Ecco il testo dei due ordini del giorno messi ai voti. Il primo è quello letto dalla delegata alla sanità, il consigliere Antonella Mariani che ha ottenuto i voti, come dicevamo della maggioranza, astenuti i quattro consiglierei di minoranza (Paoletti-Baleani-Ortolani-Bertini) e del consigliere Enrico Fabbraccio della lista civica Recanti che ha dichiarato di uscire dalla maggioranza dopo le dimissioni da assessore di Nino Taddei amico e leader della lista civica:
“Il Consiglio Comunale di Recanati chiede alla Regione Marche di garantire i servizi fondamentali per la salute dei cittadini di questo territorio. I cambiamenti legislativi nazionali ed europei impongono scelte coraggiose e lungimiranti.
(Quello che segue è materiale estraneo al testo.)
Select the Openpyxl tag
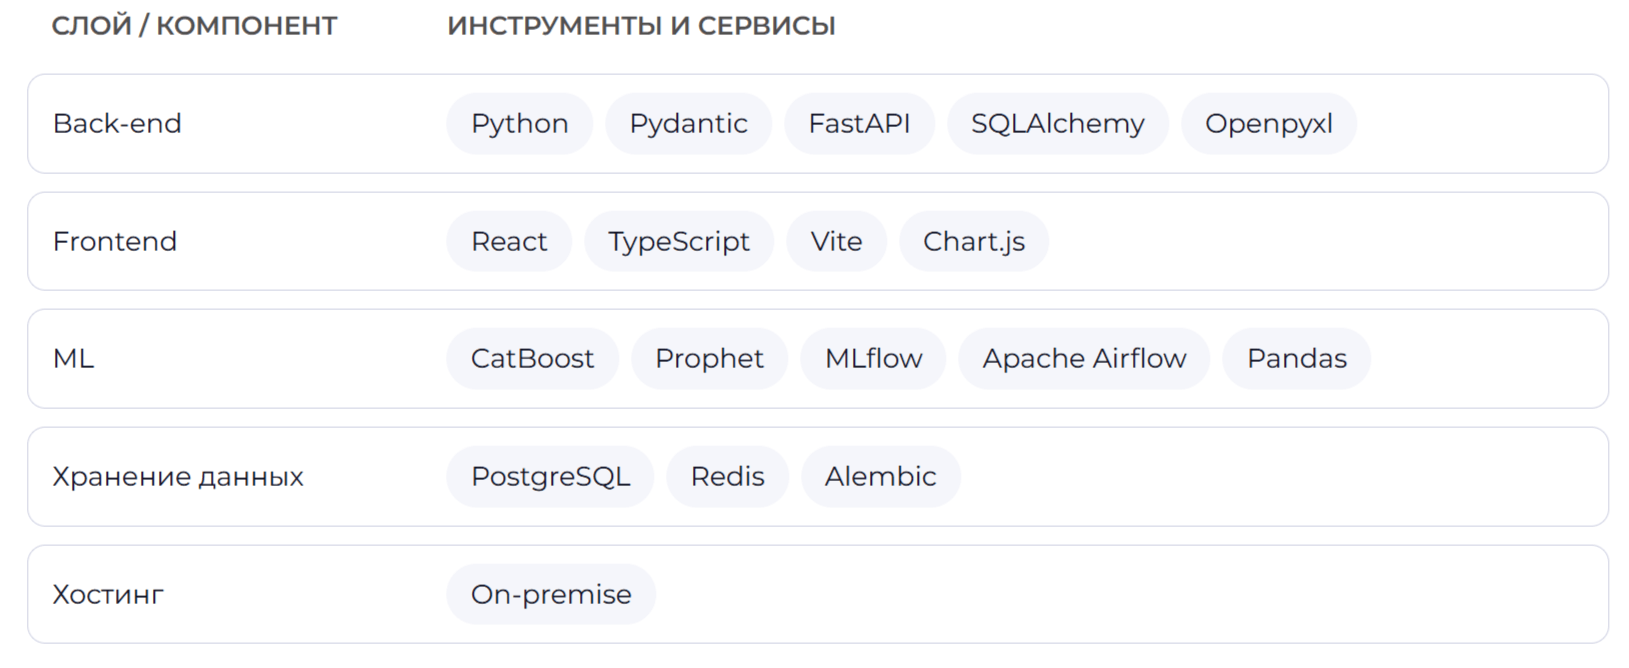tap(1268, 124)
Occorre organizzare in modo diverso, evitare sprechi e mal funzionamento, mettere veramente il sistema sociale e sanitario al servizio dei cittadini. Per Recanati chiediamo il rispetto degli impegni presi. Il mantenimento del punto di primo intervento fino alla realizzazione di quanto concordato, una radiologia efficiente e con nuove strumentazioni, posti letto per Alzheimer, posti letto gestiti direttamente dai medici di famiglia che devono avvicinarsi con coraggio e senso di responsabilità alla struttura, attività ambulatoriali che affianchino a dermatologia e oculistica altre specialità come ad esempio ortopedia, nuovi servizi come cardiologia e diabetologia ed una attività di prevenzione e diagnostica diffusa. L'impegno del Presidente Ceriscioli a considerare le difficoltà specifiche di Recanati a partire dal ritardo veramente eccessivo nella realizzazione dei lavori deve sostanziarsi in uno sforzo serio e ragionato per dare un ruolo centrale alla struttura di Recanati nel sistema provinciale e regionale. Solo così si potranno aiutare gli Ospedali più grandi che se vengono ancora depotenziate le strutture più piccole si troveranno con liste di attesa sempre più lunghe e disservizi per la cittadinanza. In questo difficile periodo a causa del terremoto il Santa Lucia ha dimostrato di essere perfettamente in grado di avere un ruolo centrale ospitando molti anziani arrivati dall'entroterra. Chiediamo alla Regione, in tutti i suoi livelli, politici e tecnici, il rispetto di una comunità e del diritto fondamentale.”
Ecco invece la proposta di delibera del comitato pro ospedale fatta propria dai consiglieri di minoranza:
“Il comitato chiede che sia ritirata la delibera regionale n°139 del 26 febbraio 2016 con la quale si stabilisce che la casa della salute di tipo C si trasforma in ospedale di comunità con la conseguente modifica dei posti letto di natura ospedaliera, e cioè della lungodegenza, in posti letto di cure intermedie di tipo territoriale, come recita la stessa delibera. Questa trasformazione comporta la chiusura del Punto di Primo Intervento che sarà attuata entro la fine del corrente anno. È molto grave che una città come Recanati, con oltre 21.000 abitanti, ed i centri vicini perdano un servizio così essenziale per il trattamento delle emergenze. Il diritto alla salute è sancito dalla nostra Costituzione e va tutelato con ogni mezzo. Non vogliamo, quindi, che il Punto di Primo Intervento si riduca ad un semplice ambulatorio infermieristico.”